SOURCE DOCUMENT

September 04, 2018, 07:24 AM
Filed Under: Credit

Two months of dwindling results casting a shadow on NACM’s Credit Managers’ Index (CMI) ended in August with a slow but steady climb in new credit applications and dollar collections in the manufacturing and service sectors. Although each sector experienced modest gains in their respective favorables and unfavorables, NACM Economist Chris Kuehl, Ph.D., said they are still far from recovery if there are hopes to return to its former glory seen a couple of months ago.

The May CMI achieved its highest year-over-year reading but the index had since fallen from the high to mid-50s in June and July, particularly in manufacturing, where sales were hit the hardest. A turnaround in August, albeit minimal, is taking the CMI down a new path after revealing a combined score of 55.8, up about three-tenths of a point from July. Improvements in overall favorables (64.3) is responsible for the course correction, Kuehl said, despite friction from unfavorables (50.1).

“At the moment, it feels good to have a month without a lot of drama,” Kuehl said. “But, this state of calmness is not likely to last that much longer given the appearance of some inflation indicators and the potential impact of various trade deals, which have been on-again and off-again.”

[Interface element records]
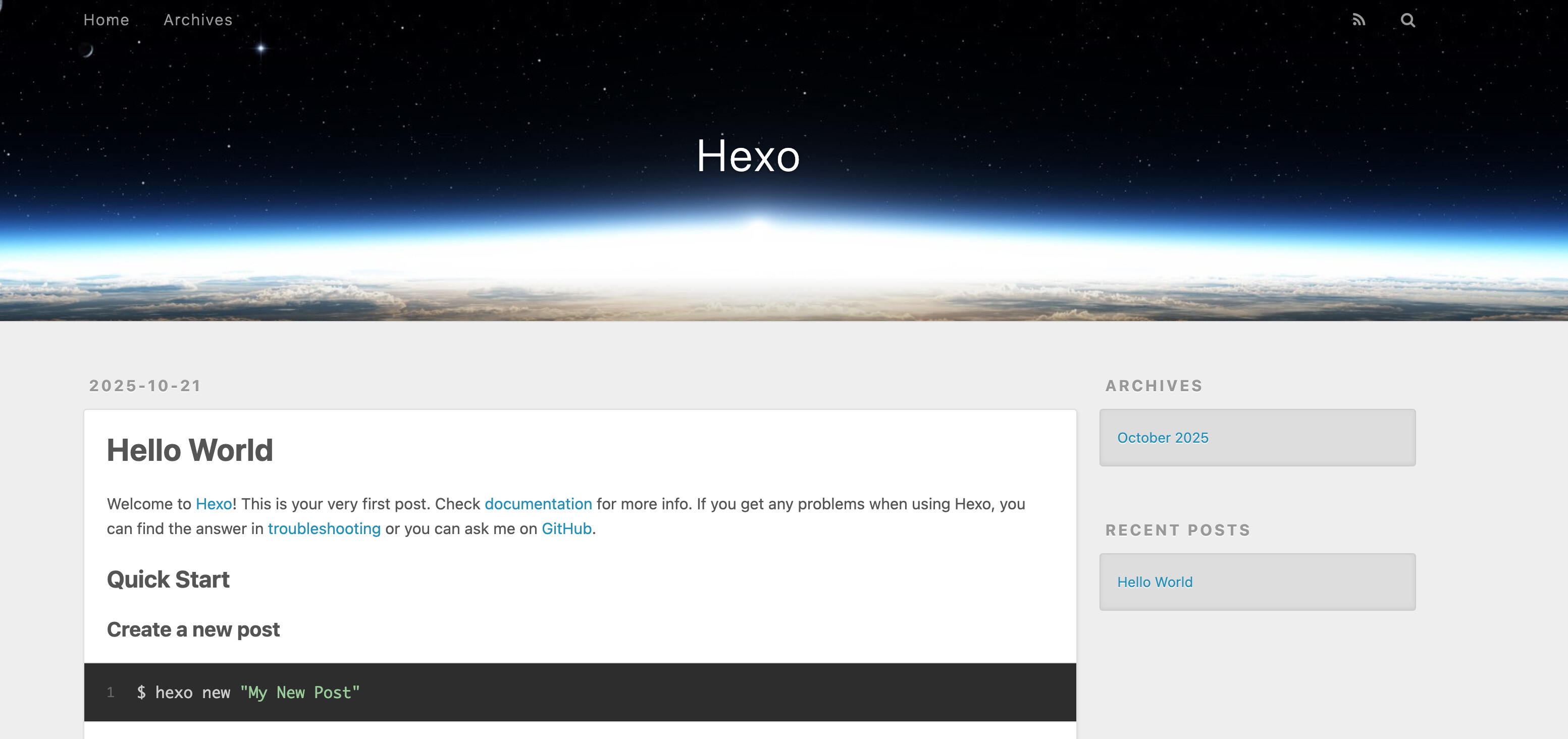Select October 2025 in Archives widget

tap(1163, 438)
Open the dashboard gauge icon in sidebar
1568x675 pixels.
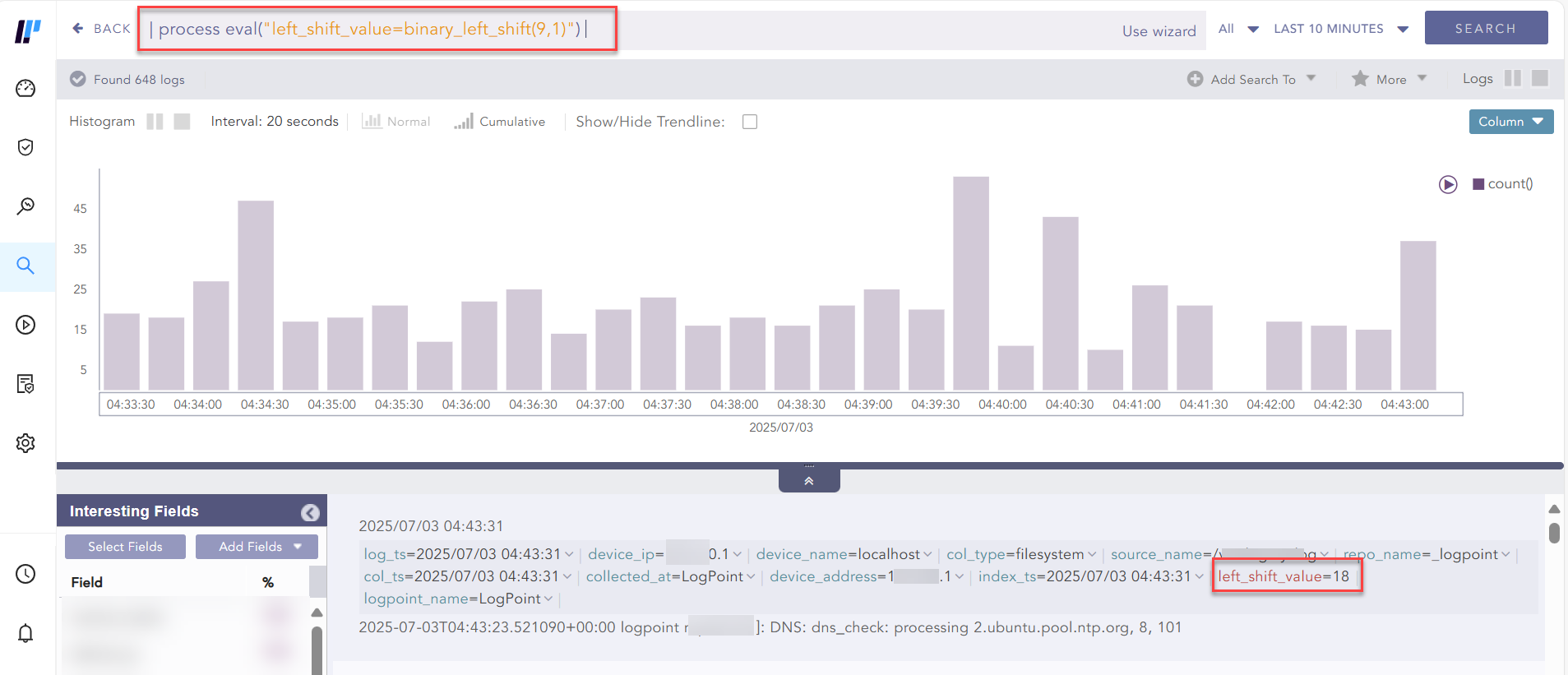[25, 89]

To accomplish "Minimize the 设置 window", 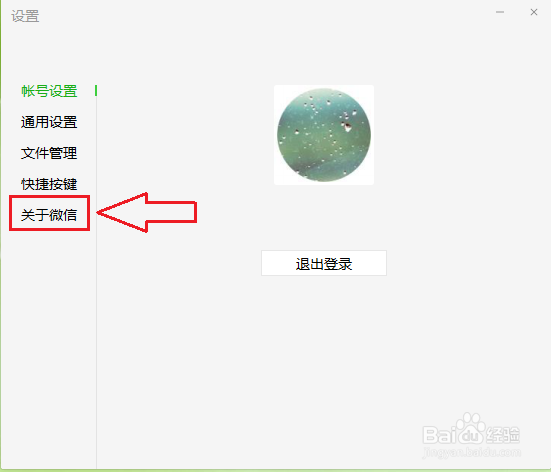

TO BE DONE
a) Reproduce word for word the part of the credit index article starting with "The May CMI" and going on through "from unfavorables (50.1).".
b) According to the credit index article, what combined score did the Credit Managers' Index show in August?
c) Recast the paragraph of the credit index article that begins "The May CMI achieved" as a short bulleted list that keeps its main facts.

PER-TASK OUTPUTS
a)
The May CMI achieved its highest year-over-year reading but the index had since fallen from the high to mid-50s in June and July, particularly in manufacturing, where sales were hit the hardest. A turnaround in August, albeit minimal, is taking the CMI down a new path after revealing a combined score of 55.8, up about three-tenths of a point from July. Improvements in overall favorables (64.3) is responsible for the course correction, Kuehl said, despite friction from unfavorables (50.1).

b) The August combined score was 55.8, up about three-tenths of a point from July.

c)
- In May, the CMI reached its highest year-over-year reading.
- In June and July, the index fell from the high 50s to the mid-50s. Manufacturing was hit hardest, especially in sales.
- In August, a minimal turnaround brought a combined score of 55.8, about three-tenths of a point above July.
- Kuehl credited improved overall favorables (64.3) for the change despite friction from unfavorables (50.1).